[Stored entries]
--*--

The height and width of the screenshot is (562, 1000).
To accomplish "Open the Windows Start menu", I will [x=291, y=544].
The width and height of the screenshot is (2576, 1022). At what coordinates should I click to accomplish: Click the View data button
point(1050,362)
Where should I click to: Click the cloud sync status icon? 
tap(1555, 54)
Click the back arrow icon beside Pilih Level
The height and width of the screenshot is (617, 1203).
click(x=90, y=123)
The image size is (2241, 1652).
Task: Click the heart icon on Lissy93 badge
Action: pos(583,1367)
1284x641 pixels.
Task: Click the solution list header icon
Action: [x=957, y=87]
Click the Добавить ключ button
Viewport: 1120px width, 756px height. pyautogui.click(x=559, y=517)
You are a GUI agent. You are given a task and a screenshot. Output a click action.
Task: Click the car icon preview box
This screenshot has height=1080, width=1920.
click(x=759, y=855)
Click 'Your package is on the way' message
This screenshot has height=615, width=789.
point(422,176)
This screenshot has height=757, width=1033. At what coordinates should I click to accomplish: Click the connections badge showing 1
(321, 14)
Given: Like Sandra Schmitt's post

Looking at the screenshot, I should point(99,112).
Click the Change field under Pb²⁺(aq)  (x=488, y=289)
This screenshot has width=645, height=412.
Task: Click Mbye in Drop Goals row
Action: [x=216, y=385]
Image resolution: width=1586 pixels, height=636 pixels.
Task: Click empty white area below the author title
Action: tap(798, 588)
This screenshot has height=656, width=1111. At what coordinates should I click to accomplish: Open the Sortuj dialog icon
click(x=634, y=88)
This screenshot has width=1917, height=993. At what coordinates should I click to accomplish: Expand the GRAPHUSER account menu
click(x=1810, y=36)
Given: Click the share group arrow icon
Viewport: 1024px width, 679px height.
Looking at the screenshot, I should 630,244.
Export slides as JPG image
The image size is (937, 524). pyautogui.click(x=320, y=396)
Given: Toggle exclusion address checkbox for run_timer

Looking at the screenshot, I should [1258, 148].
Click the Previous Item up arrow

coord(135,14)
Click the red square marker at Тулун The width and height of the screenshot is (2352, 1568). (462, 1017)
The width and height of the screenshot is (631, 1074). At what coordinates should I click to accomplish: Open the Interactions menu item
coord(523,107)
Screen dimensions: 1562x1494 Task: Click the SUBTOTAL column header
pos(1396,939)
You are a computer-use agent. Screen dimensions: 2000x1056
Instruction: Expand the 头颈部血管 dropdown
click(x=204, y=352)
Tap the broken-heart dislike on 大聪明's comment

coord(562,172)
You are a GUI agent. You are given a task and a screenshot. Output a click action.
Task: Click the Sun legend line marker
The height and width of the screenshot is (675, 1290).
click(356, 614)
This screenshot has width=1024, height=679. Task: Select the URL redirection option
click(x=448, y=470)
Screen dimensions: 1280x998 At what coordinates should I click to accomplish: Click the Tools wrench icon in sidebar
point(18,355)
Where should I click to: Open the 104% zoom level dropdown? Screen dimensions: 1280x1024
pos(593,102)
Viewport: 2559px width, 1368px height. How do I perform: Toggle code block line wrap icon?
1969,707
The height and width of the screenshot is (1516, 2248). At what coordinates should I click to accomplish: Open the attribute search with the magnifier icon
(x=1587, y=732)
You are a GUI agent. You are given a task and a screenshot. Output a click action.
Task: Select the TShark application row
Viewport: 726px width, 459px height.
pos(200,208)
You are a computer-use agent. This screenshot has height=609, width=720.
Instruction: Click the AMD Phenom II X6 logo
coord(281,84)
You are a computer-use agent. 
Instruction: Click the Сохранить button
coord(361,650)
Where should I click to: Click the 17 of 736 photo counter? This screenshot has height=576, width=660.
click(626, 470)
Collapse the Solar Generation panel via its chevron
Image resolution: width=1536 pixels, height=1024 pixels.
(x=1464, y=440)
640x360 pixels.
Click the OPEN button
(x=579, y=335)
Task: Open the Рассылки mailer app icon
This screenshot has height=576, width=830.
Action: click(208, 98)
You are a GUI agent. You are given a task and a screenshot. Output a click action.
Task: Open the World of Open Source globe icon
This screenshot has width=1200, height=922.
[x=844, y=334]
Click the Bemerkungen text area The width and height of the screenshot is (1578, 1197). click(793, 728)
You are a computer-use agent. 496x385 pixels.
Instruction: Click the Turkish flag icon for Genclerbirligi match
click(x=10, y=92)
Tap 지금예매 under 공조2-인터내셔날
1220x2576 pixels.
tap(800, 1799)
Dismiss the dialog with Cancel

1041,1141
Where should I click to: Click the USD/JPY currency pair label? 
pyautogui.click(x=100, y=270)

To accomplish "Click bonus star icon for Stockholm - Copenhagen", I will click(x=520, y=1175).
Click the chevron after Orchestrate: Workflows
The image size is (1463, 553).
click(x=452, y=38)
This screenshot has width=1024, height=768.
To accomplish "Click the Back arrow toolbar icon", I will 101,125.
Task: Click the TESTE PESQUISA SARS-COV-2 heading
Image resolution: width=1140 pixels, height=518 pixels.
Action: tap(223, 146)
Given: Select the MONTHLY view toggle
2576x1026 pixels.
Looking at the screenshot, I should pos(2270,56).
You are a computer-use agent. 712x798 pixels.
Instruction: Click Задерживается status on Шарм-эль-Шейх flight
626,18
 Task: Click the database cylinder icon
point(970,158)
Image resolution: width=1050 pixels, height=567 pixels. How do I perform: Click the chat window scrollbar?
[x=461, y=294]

--*--

**DO THIS**
Extract the rows from the line containing "will click(x=520, y=1175)." through the line containing "Action: tap(223, 146)", including both of those lines, and reproduce them verbatim.

**RESPONSE BELOW**
To accomplish "Click bonus star icon for Stockholm - Copenhagen", I will click(x=520, y=1175).
Click the chevron after Orchestrate: Workflows
The image size is (1463, 553).
click(x=452, y=38)
This screenshot has width=1024, height=768.
To accomplish "Click the Back arrow toolbar icon", I will 101,125.
Task: Click the TESTE PESQUISA SARS-COV-2 heading
Image resolution: width=1140 pixels, height=518 pixels.
Action: tap(223, 146)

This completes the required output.